Some critics have raised concerns about the extreme measures taken by Johnson and the potential risks associated with such an approach, including the high costs of following the blueprint, but also the potential for harm from unproven treatments and the ethical implications of such extreme measures. Some have argued that the techno-utopian discourses concerning the possibilities afforded by self-tracking technologies do not acknowledge the complexities and ambivalences that are part of self-monitoring health, both for patients and for healthcare providers. These include “the emotions and resistances they provoke, their contribution to the burden of self-care and the invisible work on the part of healthcare workers that they require to operate”. Empowerment should be understood as both a process and an outcome and involves a patient’s interaction with other patients suffering from similar conditions, but also with doctors, and other ecosystem actors.
Indeed, patient empowerment has disrupted the role of many ecosystem actors in healthcare service provision and management. It has put more pressure for healthcare providers such as hospitals and their specialized experts including doctors to become more digitally augmented. Doctors are no longer practicing medicine, they have become part of a team of multidisciplinary experts including data scientists, molecular biologists, and technology engineers. This team has greater expertise to implement more targeted plans for personalized medicine in comparison to single doctors without digital technologies. Together with this multidisciplinary team, doctors are in a better position to make informed decisions about how patients should interpret data about their disease. This is paramount in avoiding some of the risks mentioned above in relation to self-tracking devices for better monitoring one’s health. These technologies are important and critical for helping patients – especially those suffering from chronic diseases – to receive remote, on-demand care round the clock.

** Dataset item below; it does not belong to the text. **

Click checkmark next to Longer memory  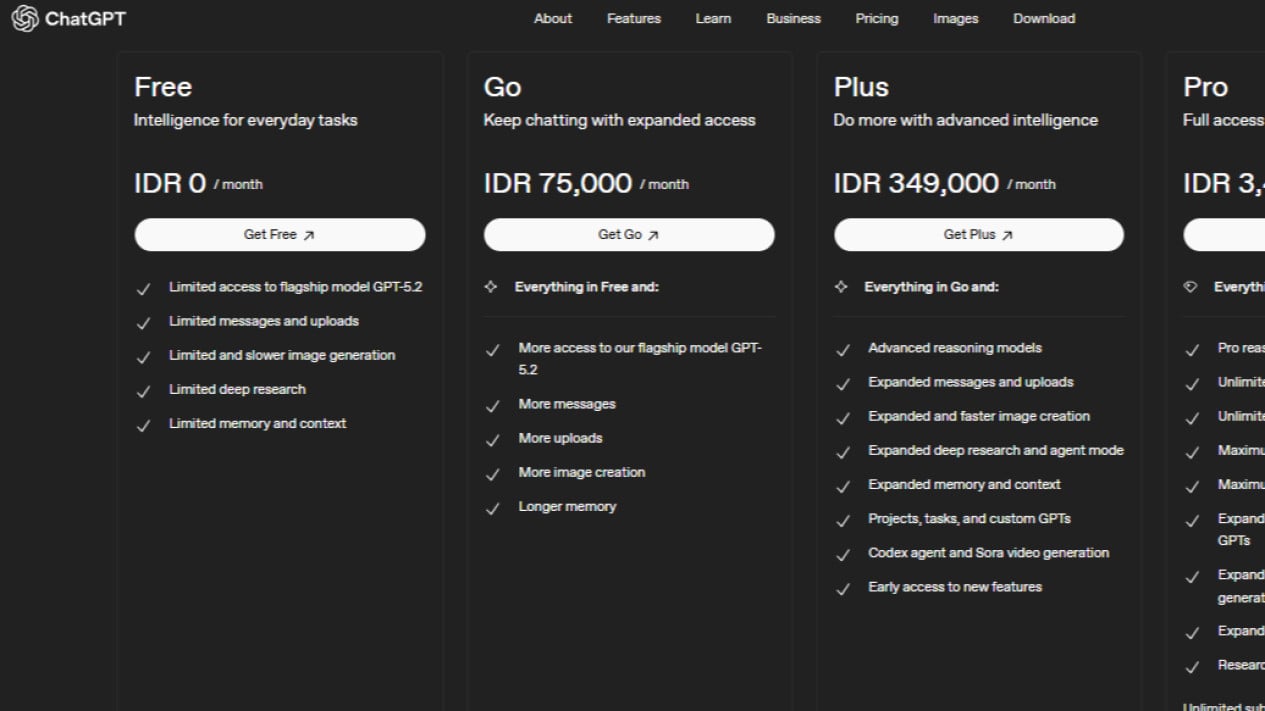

However, to achieve this, doctors and other carers need to be trained on how to use those technologies themselves, as well as to be supported by technology experts that can help them interpret data generated from those technologies. Evidently, the move towards preventive, personalized medicine has empowered indidviuals to become mor eactive in their health and wellbeing. Such empowerment has also generated new challenges but also transformative opportunities on healthcare ecosystems.